◆ Your instructions
Transcribe the listing below only from the line with "About (37, 1494)" up to and including the line with "Pièces détachées (96, 2420)".

◆ Data for this task
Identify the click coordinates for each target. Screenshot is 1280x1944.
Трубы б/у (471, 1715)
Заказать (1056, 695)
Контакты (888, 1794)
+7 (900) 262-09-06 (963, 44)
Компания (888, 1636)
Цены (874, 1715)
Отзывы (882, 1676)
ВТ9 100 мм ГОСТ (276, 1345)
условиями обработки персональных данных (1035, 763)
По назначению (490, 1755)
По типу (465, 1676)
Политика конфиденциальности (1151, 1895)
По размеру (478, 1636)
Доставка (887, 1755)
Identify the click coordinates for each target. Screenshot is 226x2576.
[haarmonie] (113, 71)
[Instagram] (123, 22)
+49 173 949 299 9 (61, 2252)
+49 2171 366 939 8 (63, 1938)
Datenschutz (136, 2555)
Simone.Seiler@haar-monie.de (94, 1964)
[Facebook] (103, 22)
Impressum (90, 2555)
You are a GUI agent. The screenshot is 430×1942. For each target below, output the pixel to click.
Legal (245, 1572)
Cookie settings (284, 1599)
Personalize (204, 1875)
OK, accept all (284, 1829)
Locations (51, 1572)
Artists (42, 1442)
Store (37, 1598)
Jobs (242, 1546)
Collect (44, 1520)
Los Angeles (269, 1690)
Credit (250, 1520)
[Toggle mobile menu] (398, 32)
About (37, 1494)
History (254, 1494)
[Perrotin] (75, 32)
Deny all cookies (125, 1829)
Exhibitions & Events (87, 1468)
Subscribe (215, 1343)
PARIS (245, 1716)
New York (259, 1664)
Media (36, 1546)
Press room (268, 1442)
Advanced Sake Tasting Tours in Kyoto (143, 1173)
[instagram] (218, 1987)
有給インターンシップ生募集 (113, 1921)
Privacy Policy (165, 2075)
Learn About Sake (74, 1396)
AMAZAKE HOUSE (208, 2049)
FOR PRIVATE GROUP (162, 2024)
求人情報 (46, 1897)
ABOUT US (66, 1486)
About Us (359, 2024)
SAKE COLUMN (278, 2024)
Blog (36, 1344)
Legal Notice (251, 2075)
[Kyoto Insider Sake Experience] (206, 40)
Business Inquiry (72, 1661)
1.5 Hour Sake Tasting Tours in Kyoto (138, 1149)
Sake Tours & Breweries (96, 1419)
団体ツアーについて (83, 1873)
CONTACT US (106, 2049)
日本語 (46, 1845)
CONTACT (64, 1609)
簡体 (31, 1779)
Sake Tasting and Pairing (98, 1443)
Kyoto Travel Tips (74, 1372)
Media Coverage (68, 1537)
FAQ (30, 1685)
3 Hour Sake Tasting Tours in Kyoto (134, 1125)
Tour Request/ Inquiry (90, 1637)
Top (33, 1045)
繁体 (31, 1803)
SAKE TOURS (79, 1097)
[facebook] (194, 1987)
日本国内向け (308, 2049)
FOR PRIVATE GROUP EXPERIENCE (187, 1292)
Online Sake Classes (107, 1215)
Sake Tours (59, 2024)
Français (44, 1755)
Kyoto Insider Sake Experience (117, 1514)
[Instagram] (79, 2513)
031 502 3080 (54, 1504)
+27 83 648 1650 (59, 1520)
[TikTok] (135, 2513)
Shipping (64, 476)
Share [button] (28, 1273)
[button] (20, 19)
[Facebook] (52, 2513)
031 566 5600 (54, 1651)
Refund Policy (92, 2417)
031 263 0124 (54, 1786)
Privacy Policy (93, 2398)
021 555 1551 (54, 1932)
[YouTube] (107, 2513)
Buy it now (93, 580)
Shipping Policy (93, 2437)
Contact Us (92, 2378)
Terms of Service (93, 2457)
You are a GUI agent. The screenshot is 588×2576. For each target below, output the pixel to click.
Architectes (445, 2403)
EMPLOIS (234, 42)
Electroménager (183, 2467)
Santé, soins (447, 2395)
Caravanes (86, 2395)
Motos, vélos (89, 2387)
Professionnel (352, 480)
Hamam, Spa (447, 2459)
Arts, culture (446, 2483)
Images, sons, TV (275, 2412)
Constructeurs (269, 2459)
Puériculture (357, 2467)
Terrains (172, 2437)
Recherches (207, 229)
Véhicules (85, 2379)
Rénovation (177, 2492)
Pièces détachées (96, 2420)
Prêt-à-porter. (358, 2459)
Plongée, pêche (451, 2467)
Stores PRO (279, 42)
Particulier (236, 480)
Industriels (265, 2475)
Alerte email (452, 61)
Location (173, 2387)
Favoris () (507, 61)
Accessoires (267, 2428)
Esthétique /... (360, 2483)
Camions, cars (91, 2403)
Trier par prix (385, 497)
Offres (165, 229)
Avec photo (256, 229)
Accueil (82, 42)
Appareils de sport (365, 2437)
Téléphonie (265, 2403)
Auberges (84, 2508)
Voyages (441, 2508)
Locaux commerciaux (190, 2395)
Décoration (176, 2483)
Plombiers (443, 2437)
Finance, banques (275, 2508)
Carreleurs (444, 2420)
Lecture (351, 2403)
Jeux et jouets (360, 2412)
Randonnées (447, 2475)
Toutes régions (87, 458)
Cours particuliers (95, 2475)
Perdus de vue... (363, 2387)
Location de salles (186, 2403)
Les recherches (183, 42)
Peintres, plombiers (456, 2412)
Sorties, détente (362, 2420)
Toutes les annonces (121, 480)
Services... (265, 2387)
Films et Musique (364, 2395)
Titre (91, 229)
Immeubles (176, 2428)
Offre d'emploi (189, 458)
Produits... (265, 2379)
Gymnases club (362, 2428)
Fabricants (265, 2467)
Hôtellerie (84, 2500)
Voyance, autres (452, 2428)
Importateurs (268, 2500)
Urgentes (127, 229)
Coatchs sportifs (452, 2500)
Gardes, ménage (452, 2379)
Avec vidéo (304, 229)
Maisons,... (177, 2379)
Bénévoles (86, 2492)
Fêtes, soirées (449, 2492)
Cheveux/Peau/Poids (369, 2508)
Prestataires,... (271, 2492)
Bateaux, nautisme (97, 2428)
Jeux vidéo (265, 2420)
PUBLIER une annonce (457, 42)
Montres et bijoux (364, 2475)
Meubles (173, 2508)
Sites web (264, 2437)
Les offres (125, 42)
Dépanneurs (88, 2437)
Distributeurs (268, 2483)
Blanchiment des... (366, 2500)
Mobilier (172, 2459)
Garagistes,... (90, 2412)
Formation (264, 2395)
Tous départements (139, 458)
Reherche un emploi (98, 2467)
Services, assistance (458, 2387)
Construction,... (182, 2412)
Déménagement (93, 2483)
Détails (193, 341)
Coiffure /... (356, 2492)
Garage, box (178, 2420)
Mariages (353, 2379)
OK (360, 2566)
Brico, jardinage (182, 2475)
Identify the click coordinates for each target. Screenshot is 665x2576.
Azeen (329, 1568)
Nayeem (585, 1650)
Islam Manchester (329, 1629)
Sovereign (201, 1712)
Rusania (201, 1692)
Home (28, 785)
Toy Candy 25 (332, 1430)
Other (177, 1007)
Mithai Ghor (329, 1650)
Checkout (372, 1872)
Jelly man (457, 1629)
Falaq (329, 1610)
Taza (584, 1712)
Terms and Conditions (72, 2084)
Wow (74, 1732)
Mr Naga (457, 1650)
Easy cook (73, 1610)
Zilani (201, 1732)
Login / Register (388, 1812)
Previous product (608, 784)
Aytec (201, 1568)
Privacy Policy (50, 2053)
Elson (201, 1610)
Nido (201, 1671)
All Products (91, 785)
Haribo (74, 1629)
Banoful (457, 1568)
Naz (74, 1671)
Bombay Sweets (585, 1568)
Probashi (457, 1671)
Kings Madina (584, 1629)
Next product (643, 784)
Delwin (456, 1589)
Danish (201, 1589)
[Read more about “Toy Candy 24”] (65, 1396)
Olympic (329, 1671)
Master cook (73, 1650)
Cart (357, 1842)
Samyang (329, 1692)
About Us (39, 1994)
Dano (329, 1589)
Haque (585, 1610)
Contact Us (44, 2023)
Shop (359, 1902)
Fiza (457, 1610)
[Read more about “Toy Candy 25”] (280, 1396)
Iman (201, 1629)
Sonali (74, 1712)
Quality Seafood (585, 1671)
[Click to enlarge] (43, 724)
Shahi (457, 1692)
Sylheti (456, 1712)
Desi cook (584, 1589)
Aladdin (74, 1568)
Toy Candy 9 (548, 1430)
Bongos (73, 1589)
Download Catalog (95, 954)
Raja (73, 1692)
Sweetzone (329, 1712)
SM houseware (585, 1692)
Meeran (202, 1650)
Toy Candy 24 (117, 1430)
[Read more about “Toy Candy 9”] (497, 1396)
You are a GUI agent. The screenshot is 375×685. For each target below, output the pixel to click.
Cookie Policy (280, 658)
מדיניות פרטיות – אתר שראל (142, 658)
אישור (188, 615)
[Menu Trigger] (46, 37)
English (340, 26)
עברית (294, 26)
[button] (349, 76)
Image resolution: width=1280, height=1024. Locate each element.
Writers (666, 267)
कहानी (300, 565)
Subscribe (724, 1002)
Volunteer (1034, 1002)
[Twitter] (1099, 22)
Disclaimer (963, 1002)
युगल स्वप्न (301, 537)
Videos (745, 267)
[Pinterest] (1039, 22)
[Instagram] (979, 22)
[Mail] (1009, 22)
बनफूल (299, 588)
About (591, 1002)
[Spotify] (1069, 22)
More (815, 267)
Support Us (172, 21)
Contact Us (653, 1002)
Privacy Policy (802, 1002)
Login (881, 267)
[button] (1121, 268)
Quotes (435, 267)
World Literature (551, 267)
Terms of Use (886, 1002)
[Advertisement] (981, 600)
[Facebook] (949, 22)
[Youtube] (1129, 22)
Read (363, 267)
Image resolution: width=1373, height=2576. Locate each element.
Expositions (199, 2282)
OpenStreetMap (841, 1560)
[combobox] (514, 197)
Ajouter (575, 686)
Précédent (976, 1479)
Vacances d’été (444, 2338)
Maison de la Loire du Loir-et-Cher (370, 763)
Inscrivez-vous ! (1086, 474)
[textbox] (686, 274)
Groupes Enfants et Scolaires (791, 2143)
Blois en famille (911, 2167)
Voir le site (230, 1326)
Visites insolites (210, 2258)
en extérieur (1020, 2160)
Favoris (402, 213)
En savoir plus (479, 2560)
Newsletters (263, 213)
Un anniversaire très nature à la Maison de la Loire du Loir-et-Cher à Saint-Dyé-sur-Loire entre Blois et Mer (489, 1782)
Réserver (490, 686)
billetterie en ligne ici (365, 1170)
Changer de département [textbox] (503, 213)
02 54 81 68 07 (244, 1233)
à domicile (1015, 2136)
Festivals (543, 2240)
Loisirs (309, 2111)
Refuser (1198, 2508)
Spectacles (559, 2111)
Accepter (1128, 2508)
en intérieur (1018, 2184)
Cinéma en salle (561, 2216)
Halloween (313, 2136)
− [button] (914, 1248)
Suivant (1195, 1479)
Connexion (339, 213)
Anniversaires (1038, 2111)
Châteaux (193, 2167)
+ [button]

◆ Solution to this task
About (37, 1494)
History (254, 1494)
[Perrotin] (75, 32)
Deny all cookies (125, 1829)
Exhibitions & Events (87, 1468)
Subscribe (215, 1343)
PARIS (245, 1716)
New York (259, 1664)
Media (36, 1546)
Press room (268, 1442)
Advanced Sake Tasting Tours in Kyoto (143, 1173)
[instagram] (218, 1987)
有給インターンシップ生募集 (113, 1921)
Privacy Policy (165, 2075)
Learn About Sake (74, 1396)
AMAZAKE HOUSE (208, 2049)
FOR PRIVATE GROUP (162, 2024)
求人情報 (46, 1897)
ABOUT US (66, 1486)
About Us (359, 2024)
SAKE COLUMN (278, 2024)
Blog (36, 1344)
Legal Notice (251, 2075)
[Kyoto Insider Sake Experience] (206, 40)
Business Inquiry (72, 1661)
1.5 Hour Sake Tasting Tours in Kyoto (138, 1149)
Sake Tours & Breweries (96, 1419)
団体ツアーについて (83, 1873)
CONTACT US (106, 2049)
日本語 (46, 1845)
CONTACT (64, 1609)
簡体 (31, 1779)
Sake Tasting and Pairing (98, 1443)
Kyoto Travel Tips (74, 1372)
Media Coverage (68, 1537)
FAQ (30, 1685)
3 Hour Sake Tasting Tours in Kyoto (134, 1125)
Tour Request/ Inquiry (90, 1637)
Top (33, 1045)
繁体 (31, 1803)
SAKE TOURS (79, 1097)
[facebook] (194, 1987)
日本国内向け (308, 2049)
FOR PRIVATE GROUP EXPERIENCE (187, 1292)
Online Sake Classes (107, 1215)
Sake Tours (59, 2024)
Français (44, 1755)
Kyoto Insider Sake Experience (117, 1514)
[Instagram] (79, 2513)
031 502 3080 (54, 1504)
+27 83 648 1650 (59, 1520)
[TikTok] (135, 2513)
Shipping (64, 476)
Share [button] (28, 1273)
[button] (20, 19)
[Facebook] (52, 2513)
031 566 5600 (54, 1651)
Refund Policy (92, 2417)
031 263 0124 (54, 1786)
Privacy Policy (93, 2398)
021 555 1551 (54, 1932)
[YouTube] (107, 2513)
Buy it now (93, 580)
Shipping Policy (93, 2437)
Contact Us (92, 2378)
Terms of Service (93, 2457)
You are a GUI agent. The screenshot is 588×2576. For each target below, output the pixel to click.
Architectes (445, 2403)
EMPLOIS (234, 42)
Electroménager (183, 2467)
Santé, soins (447, 2395)
Caravanes (86, 2395)
Motos, vélos (89, 2387)
Professionnel (352, 480)
Hamam, Spa (447, 2459)
Arts, culture (446, 2483)
Images, sons, TV (275, 2412)
Constructeurs (269, 2459)
Puériculture (357, 2467)
Terrains (172, 2437)
Recherches (207, 229)
Véhicules (85, 2379)
Rénovation (177, 2492)
Pièces détachées (96, 2420)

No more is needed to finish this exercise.